> _WERKOPDRACHT_: Zet alle regels van de records hieronder om in een JSON-lijst van strings, met voor elke regel één string en zonder de lege regels.

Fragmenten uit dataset

********

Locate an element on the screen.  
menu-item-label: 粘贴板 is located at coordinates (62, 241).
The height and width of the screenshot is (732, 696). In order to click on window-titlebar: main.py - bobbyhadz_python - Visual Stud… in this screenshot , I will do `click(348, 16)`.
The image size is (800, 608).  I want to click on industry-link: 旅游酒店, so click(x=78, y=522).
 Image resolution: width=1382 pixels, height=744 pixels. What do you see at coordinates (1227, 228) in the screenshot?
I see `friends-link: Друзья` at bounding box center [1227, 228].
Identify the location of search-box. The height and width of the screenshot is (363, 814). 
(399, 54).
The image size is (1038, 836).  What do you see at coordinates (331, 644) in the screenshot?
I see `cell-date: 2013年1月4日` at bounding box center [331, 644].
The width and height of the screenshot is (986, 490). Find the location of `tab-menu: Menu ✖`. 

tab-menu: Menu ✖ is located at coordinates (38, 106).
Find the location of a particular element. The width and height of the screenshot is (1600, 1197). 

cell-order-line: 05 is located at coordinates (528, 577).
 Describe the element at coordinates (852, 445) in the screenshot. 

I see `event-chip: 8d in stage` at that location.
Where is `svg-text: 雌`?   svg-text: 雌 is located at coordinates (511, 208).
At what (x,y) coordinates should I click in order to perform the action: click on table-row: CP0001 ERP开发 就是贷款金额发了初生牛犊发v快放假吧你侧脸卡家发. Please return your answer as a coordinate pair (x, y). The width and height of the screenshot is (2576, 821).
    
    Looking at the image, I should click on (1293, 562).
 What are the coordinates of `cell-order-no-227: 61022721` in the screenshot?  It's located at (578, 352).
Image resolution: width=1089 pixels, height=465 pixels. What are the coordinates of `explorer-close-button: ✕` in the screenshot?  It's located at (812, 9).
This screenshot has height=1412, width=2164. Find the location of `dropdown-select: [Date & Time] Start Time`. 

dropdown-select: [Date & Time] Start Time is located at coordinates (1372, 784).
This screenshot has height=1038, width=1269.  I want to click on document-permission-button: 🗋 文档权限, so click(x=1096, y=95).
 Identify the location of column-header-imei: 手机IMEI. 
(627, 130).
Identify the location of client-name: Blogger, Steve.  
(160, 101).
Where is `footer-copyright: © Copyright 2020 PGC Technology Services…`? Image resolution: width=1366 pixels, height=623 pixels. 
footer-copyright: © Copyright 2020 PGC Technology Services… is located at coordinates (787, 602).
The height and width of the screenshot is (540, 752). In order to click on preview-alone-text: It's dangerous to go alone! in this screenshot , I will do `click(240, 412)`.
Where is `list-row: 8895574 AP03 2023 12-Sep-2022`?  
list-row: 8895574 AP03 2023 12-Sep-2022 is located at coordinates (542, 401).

********

> _UITKOMST OPDRACHT_:
[
  "Locate an element on the screen.  ",
  "menu-item-label: 粘贴板 is located at coordinates (62, 241).",
  "The height and width of the screenshot is (732, 696). In order to click on window-titlebar: main.py - bobbyhadz_python - Visual Stud… in this screenshot , I will do `click(348, 16)`.",
  "The image size is (800, 608).  I want to click on industry-link: 旅游酒店, so click(x=78, y=522).",
  " Image resolution: width=1382 pixels, height=744 pixels. What do you see at coordinates (1227, 228) in the screenshot?",
  "I see `friends-link: Друзья` at bounding box center [1227, 228].",
  "Identify the location of search-box. The height and width of the screenshot is (363, 814). ",
  "(399, 54).",
  "The image size is (1038, 836).  What do you see at coordinates (331, 644) in the screenshot?",
  "I see `cell-date: 2013年1月4日` at bounding box center [331, 644].",
  "The width and height of the screenshot is (986, 490). Find the location of `tab-menu: Menu ✖`. ",
  "tab-menu: Menu ✖ is located at coordinates (38, 106).",
  "Find the location of a particular element. The width and height of the screenshot is (1600, 1197). ",
  "cell-order-line: 05 is located at coordinates (528, 577).",
  " Describe the element at coordinates (852, 445) in the screenshot. ",
  "I see `event-chip: 8d in stage` at that location.",
  "Where is `svg-text: 雌`?   svg-text: 雌 is located at coordinates (511, 208).",
  "At what (x,y) coordinates should I click in order to perform the action: click on table-row: CP0001 ERP开发 就是贷款金额发了初生牛犊发v快放假吧你侧脸卡家发. Please return your answer as a coordinate pair (x, y). The width and height of the screenshot is (2576, 821).",
  "    Looking at the image, I should click on (1293, 562).",
  " What are the coordinates of `cell-order-no-227: 61022721` in the screenshot?  It's located at (578, 352).",
  "Image resolution: width=1089 pixels, height=465 pixels. What are the coordinates of `explorer-close-button: ✕` in the screenshot?  It's located at (812, 9).",
  "This screenshot has height=1412, width=2164. Find the location of `dropdown-select: [Date & Time] Start Time`. ",
  "dropdown-select: [Date & Time] Start Time is located at coordinates (1372, 784).",
  "This screenshot has height=1038, width=1269.  I want to click on document-permission-button: 🗋 文档权限, so click(x=1096, y=95).",
  " Identify the location of column-header-imei: 手机IMEI. ",
  "(627, 130).",
  "Identify the location of client-name: Blogger, Steve.  ",
  "(160, 101).",
  "Where is `footer-copyright: © Copyright 2020 PGC Technology Services…`? Image resolution: width=1366 pixels, height=623 pixels. ",
  "footer-copyright: © Copyright 2020 PGC Technology Services… is located at coordinates (787, 602).",
  "The height and width of the screenshot is (540, 752). In order to click on preview-alone-text: It's dangerous to go alone! in this screenshot , I will do `click(240, 412)`.",
  "Where is `list-row: 8895574 AP03 2023 12-Sep-2022`?  ",
  "list-row: 8895574 AP03 2023 12-Sep-2022 is located at coordinates (542, 401)."
]